Achats de fournitures, factures, rappels ou renouvellement de garde-robe sont quasiment incontournables au moment de la rentrée, alors même que les vacances nous ont exposées à des dépenses parfois excessives ou à quelques imprévus. Le moral en berne, et le compte près du rouge, on se promet de « faire attention », tout en se sentant frustré – et en rêvant d’un « petit plaisir » qui nous ferait du bien. Si vous avez tendance à déraper, mettez-vous à la méthode BISOU, dès qu’une envie d’achat pointe son nez.

Nous savons que nous consommons, et parfois nous sur-consommons, des biens pas forcément utiles, dont certains ne nous font plaisir qu’au moment où on les achète. Les objets s’accumulent, les placards débordent, et nos finances sont exsangues.
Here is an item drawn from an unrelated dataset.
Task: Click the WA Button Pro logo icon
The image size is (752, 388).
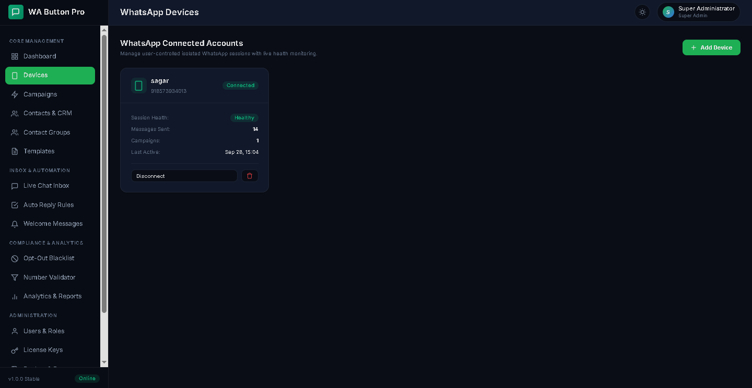Action: [16, 12]
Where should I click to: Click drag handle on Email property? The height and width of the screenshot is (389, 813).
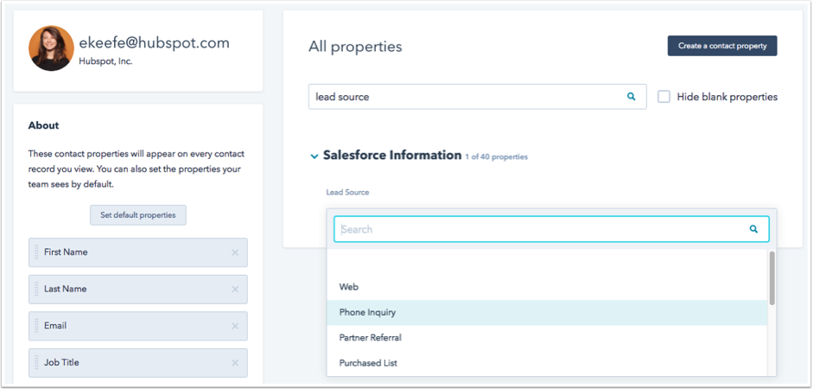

Sans tomber dans la décroissance à tout crin, on peut devenir des consommateurs raisonnés et responsables. Pour avoir mieux conscience de ce qui nous plaît et convient, plutôt que d’accumuler les babioles qui ont une durée de vie limitée, la méthode BISOU peut créer un déclic, voire un vrai changement de comportement.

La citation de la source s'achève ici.